Per-class and per-sample weighting

That sounds right!
I’m not sure, what S samples are in your example, but here is a small dummy code snippet showing, what I mean:

batch_size = 10
nb_classes = 2

model = nn.Linear(10, nb_classes)
weight = torch.empty(nb_classes).uniform_(0, 1)
criterion = nn.CrossEntropyLoss(weight=weight, reduction='none')

# This would be returned from your DataLoader
x = torch.randn(batch_size, 10)
target = torch.empty(batch_size, dtype=torch.long).random_(nb_classes)
sample_weight = torch.empty(batch_size).uniform_(0, 1)

output = model(x)
loss = criterion(output, target)
loss = loss * sample_weight
loss.mean().backward()

Do you mean each batch has a different size or what exactly are your samples?
Could you post a random tensor showing one sample batch?

EDIT: Probably it’s also a good idea to normalize the sample weights so that the range of the loss will approx. have the same range and won’t depend on the current sample distribution in your batch.

loss =(loss * sample_weight / sample_weight.sum()).sum()

I’m not sure in what range your weights are, so maybe it’s not necessary.

17 Likes

Wow, thank you. The code helps me understand better what you were saying about how to actually implement the operation at the end.

Let’s see… I’m trying to think ahead to the final model, so bear with me. Also, I shouldn’t have used the word sample the way I did. Hopefully I explain it better below.

For each of the N samples (each individual recording), there are D divisions (the number of chunks that the recording is divided into (given that each recording is a different length, this number will vary), and four 1D features (each feature is a different length, and enter the graph at a different location - at least, that’s the plan).
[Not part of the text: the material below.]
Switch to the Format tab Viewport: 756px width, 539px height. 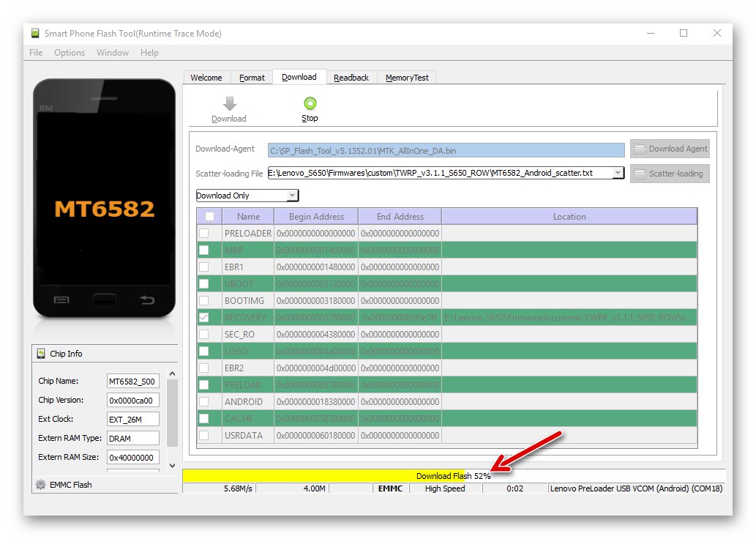[252, 77]
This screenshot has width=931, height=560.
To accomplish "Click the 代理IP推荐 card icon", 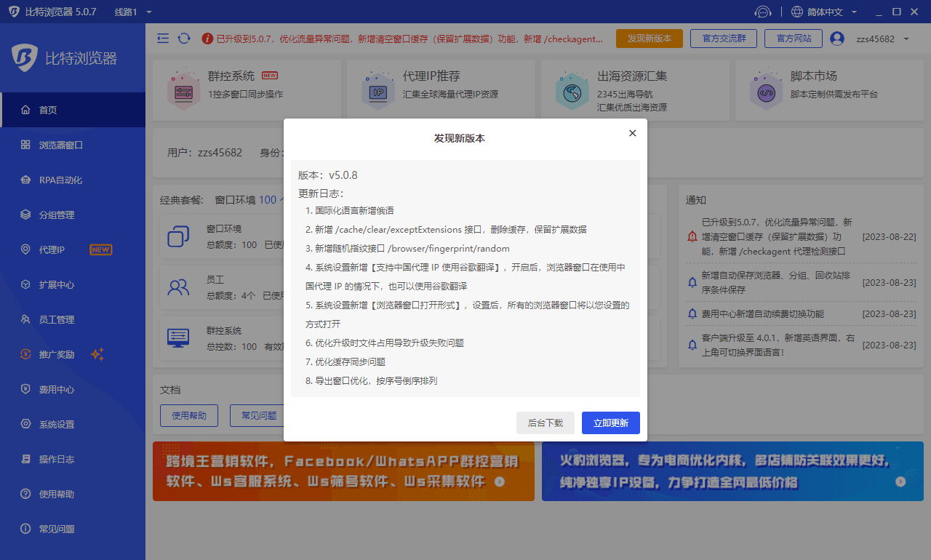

So, I see that as 4 input tensors for each sample/recording: (D,w), (D,x), (D,y), (D,z).

For each sample/recording, the output would be a 2D tensor after the softmax of (D, C).

Then, I would have a 1D class-weight tensor of 1xC classes, and for each sample, a 1D division(sample)-weight tensor of 1xD divisions.

Exactly! The 1D division(sample)-weight tensor would be also returned from the DataLoader or do you need to calculate and load it from “somewhere else”?
As far as I understand the divisions vary based on some criteria of your recording.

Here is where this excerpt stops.